Data supplied: Begin

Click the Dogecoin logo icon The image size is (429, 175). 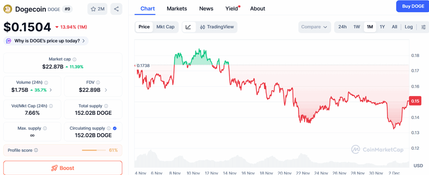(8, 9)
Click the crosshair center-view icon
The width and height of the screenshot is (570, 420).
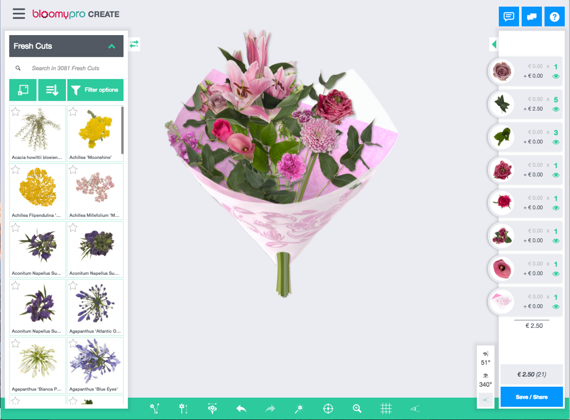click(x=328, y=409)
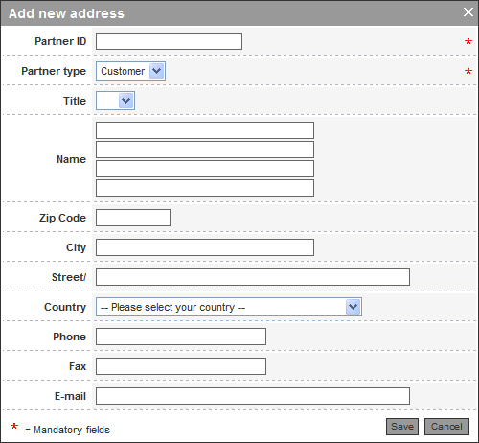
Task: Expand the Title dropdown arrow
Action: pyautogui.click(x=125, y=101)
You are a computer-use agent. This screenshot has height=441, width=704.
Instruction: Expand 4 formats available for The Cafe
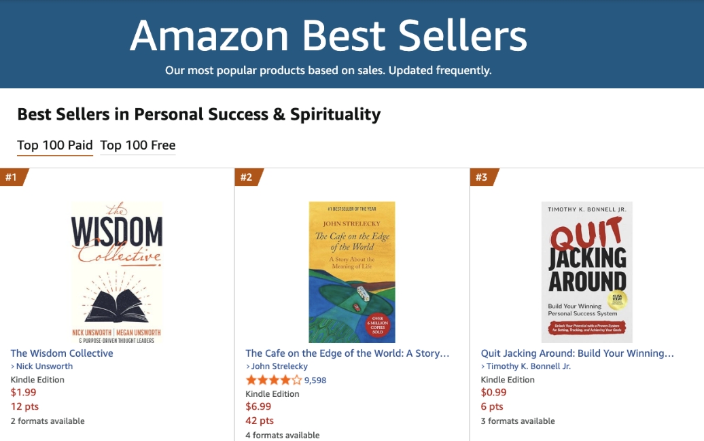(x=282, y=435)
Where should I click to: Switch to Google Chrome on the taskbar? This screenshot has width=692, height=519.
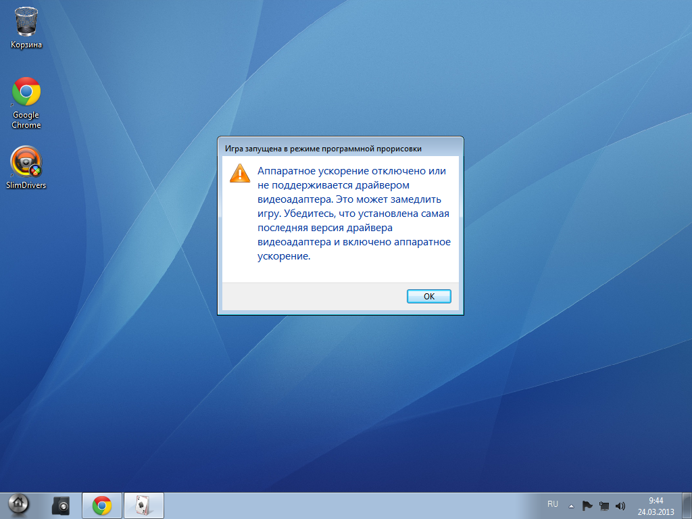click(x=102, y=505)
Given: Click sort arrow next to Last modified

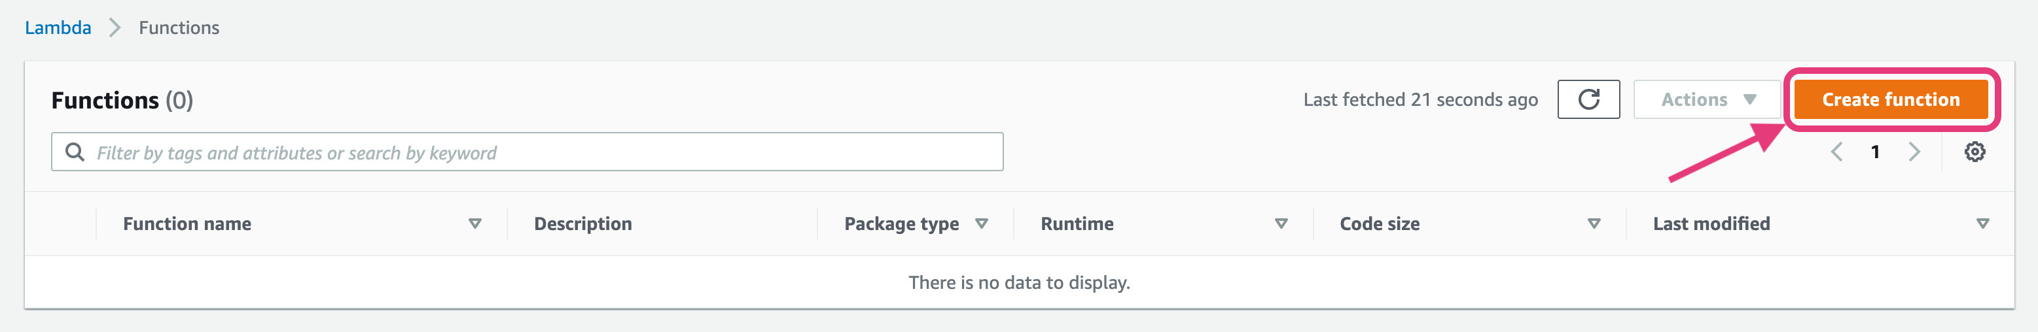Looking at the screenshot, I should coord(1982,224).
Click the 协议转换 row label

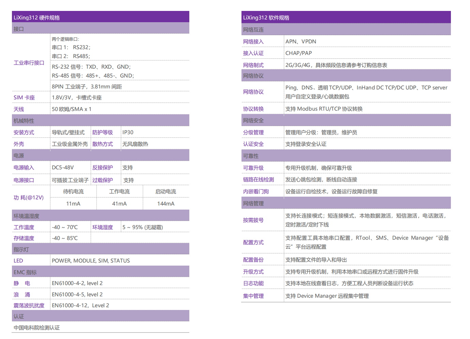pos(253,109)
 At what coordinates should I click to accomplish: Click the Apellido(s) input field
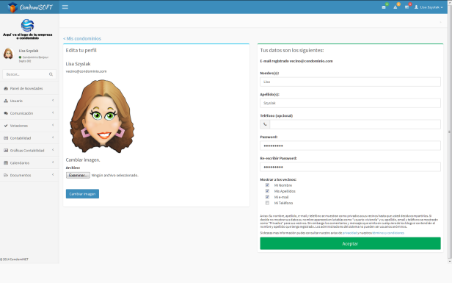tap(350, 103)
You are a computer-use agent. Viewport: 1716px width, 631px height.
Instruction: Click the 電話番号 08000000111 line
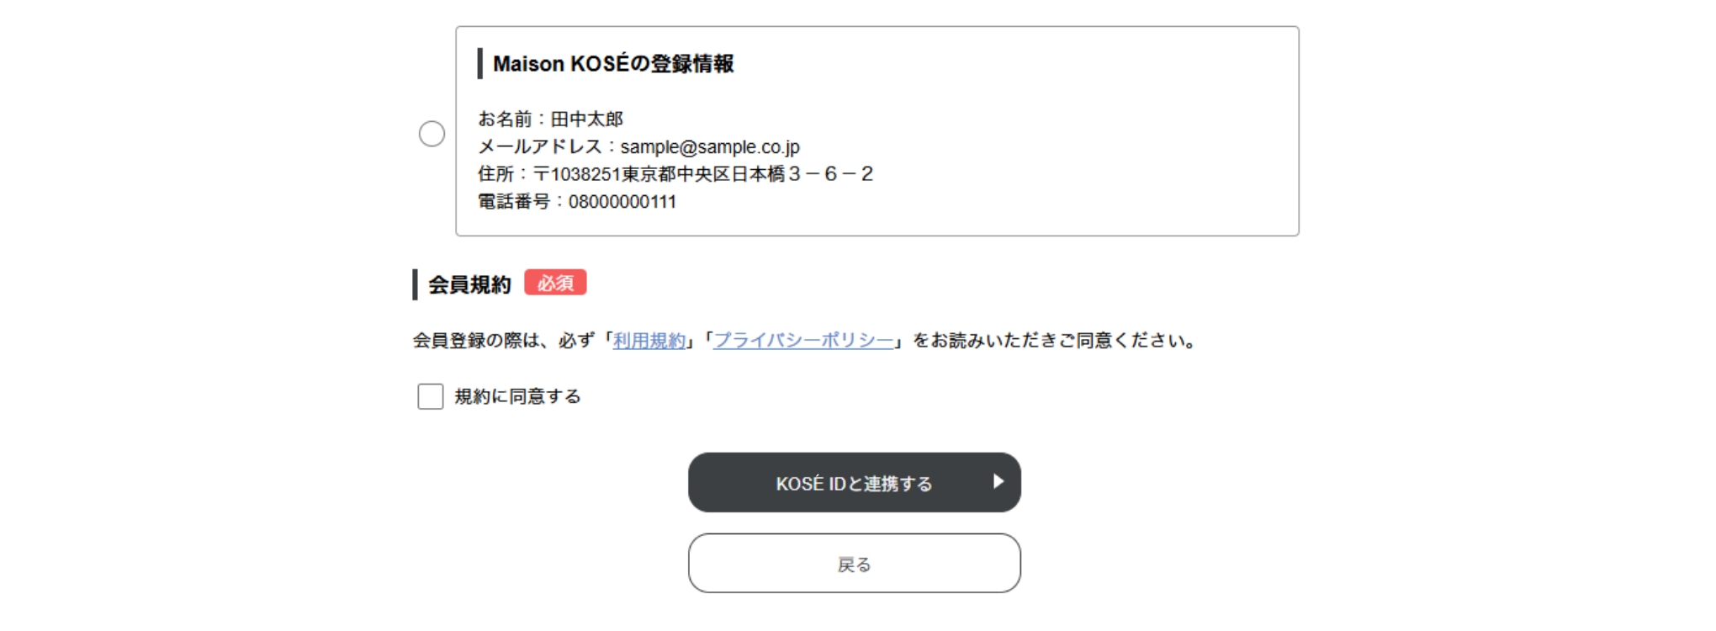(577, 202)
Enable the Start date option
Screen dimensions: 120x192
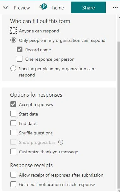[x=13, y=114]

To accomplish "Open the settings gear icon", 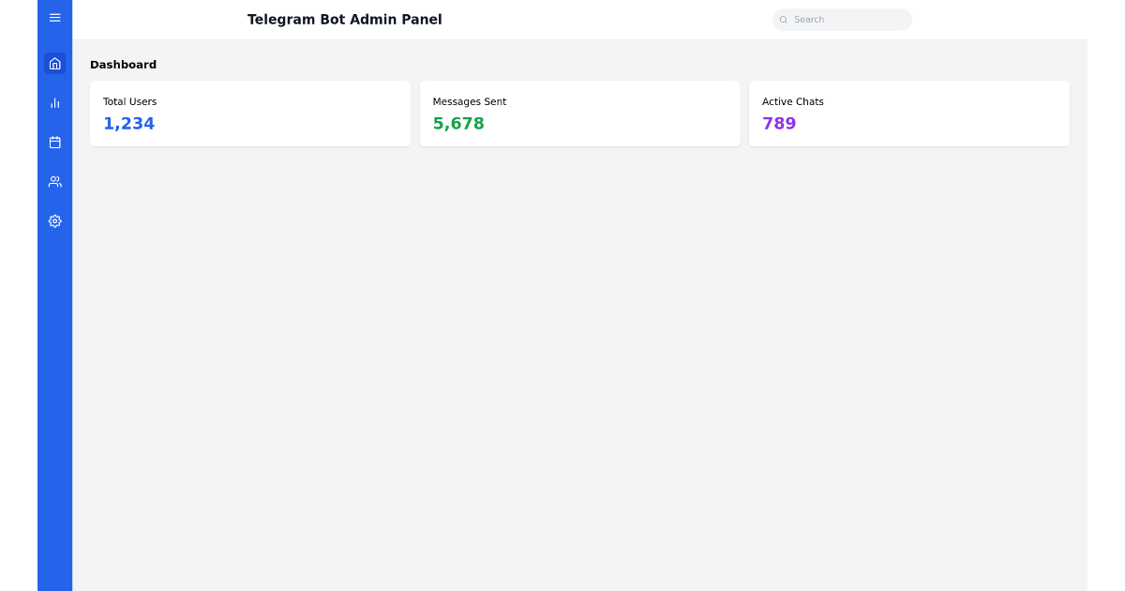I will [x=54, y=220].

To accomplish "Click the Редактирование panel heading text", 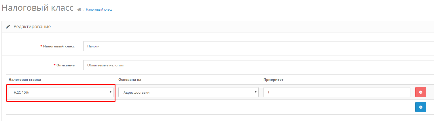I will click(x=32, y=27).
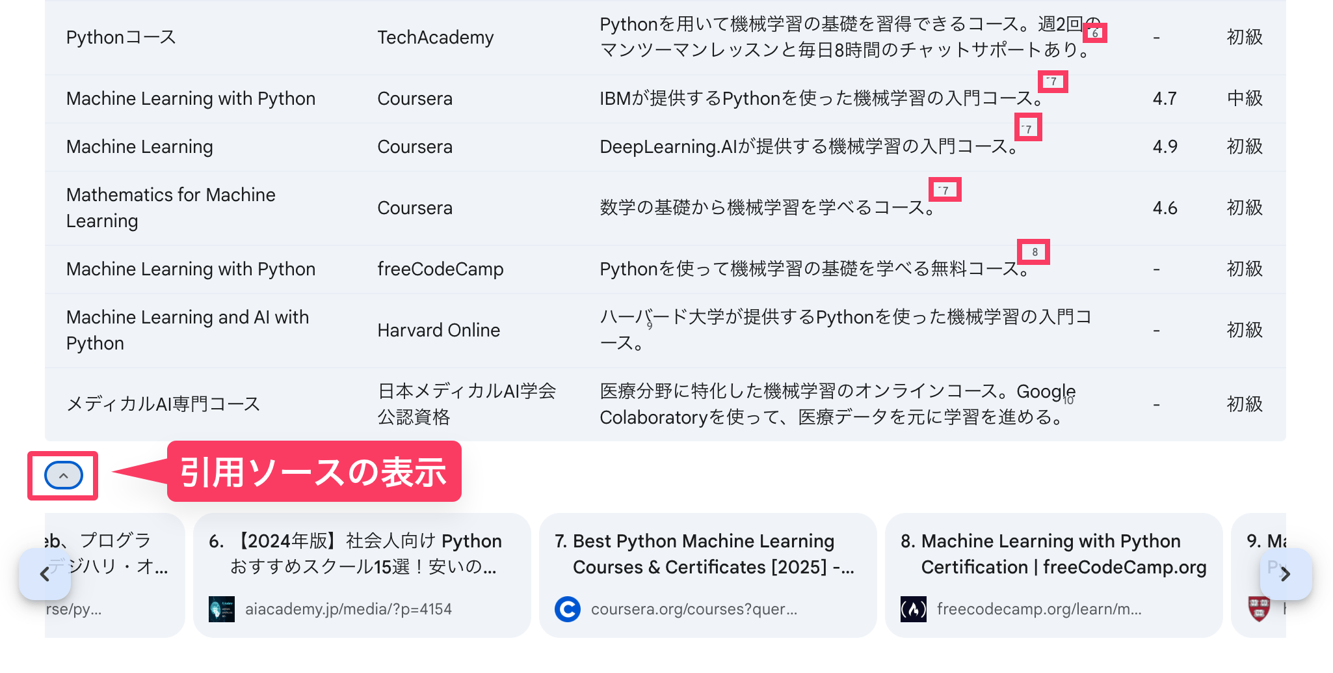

Data supplied: End

▶ [Task requirements] From the records above, report the number of lines that hold the string "agent" and add nothing.

▶ [Exercise output] 2